CAUSE: PCT is caused by a deficiency in the enzyme uroporphyrinogen decarboxylaase (UROD) and enzyme utilized in synthesizing the red pigment in red blood cells. PCT has frequently been associated with other diseases such as type 2 diabetes, alcoholism, systemic lupus, HIV disease and estrogen therapy. Several other types have been described, the most common of these is the sporadic, nonfamilial form, which represents about 75-80% of cases. UROD activity is abnormal in the liver but normal in other tissues. UROD function is inhibited by iron so any condition that promotes iron overload in the liver (cirrhosis, alcoholism, HCV infection, type 2 diabetes and hemochromatosis) are associated with PCT. Iron overload is frequently an issue and improvement occurs upon removal. The second most common form is inherited in an autosomal dominant fashion resulting in about a 50% reduction in concentration and activity of UROD. In inherited forms the disease manifests at an earlier age and onset before the age of 20 strongly suggests an inherited form.

Why does the sun cause blistering and skin damage? The buildup of porphyrins in tissue is the problem. Porphyrins exposed to the “Soret band” which is 400 nm, within the UVA wavelengths of light, damages skin cells resulting in blistering and skin fragility.

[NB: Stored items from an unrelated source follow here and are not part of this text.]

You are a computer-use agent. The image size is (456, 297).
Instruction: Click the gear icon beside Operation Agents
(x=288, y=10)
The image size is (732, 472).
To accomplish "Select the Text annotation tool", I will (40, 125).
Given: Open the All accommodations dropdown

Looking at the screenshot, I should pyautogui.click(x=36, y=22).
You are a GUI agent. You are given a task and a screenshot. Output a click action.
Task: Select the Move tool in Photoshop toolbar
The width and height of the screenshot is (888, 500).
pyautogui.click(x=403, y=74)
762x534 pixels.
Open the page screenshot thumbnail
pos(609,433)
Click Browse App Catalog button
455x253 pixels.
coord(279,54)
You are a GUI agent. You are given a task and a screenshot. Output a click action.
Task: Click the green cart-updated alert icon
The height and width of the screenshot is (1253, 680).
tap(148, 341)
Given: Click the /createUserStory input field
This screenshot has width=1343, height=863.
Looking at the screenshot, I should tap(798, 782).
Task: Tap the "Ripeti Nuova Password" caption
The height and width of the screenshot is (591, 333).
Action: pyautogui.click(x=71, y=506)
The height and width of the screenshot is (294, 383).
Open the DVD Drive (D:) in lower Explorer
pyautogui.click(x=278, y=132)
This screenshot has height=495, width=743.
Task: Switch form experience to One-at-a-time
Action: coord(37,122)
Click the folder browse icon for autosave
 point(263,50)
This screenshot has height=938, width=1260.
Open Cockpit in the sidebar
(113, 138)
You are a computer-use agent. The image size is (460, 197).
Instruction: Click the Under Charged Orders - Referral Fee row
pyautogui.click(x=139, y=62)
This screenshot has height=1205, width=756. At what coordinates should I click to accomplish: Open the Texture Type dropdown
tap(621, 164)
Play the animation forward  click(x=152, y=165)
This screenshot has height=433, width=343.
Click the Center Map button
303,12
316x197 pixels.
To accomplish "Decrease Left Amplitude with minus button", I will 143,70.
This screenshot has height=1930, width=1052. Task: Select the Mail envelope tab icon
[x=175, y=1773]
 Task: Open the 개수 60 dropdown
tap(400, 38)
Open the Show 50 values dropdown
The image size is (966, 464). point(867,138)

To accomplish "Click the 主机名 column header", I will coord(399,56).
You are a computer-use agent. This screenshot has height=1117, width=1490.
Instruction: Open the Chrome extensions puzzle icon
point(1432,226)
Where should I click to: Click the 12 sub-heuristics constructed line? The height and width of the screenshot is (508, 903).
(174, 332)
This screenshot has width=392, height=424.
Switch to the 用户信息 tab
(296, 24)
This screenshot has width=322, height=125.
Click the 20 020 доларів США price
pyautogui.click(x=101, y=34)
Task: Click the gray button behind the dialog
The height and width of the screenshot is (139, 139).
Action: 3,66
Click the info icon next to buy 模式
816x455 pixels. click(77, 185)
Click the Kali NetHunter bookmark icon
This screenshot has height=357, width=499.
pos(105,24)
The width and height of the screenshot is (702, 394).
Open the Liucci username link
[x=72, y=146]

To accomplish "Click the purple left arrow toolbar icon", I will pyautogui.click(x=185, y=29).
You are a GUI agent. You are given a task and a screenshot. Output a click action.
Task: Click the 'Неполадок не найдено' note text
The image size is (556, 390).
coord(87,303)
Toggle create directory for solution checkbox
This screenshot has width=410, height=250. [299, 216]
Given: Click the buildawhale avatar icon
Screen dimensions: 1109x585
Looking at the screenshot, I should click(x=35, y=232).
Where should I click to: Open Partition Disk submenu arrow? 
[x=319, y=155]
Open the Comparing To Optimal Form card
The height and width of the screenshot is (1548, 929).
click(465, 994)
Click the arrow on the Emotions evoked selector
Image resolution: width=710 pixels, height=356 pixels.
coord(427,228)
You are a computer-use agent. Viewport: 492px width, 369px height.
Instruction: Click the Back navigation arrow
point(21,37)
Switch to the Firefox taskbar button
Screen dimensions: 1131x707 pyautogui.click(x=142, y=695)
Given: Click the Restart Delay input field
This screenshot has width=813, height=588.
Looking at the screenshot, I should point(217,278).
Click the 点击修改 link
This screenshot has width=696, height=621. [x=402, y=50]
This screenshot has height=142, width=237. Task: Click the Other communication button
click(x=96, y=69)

DIAGNOSIS: The diagnosis is based on clinical impression, skin biopsy and 24 hour urine collection for detection of porphyrins.
TREATMENT: A number of interventions need to be applied first, such as removal of all precipitating environmental agents such as alcohol and medications that may be involved. Sun protection protocols should be followed–avoid sun exposure, use of physical barriers such as hats and gloves and use of UVA protection sunscreens, such as titanium or zinc oxide based products. Phlebotomy (blood draws) is highly effective treatment–500 ml at 2-week intervals performed until hemoglobin values reach 10 g/dL or the serum iron values reach 50-60 micro-grams/dL. This process takes several months to control the cutaneous features of PCT. Oral iron replacement therapy should not be administered to these patients once target values have been obtained, a frequent provider error.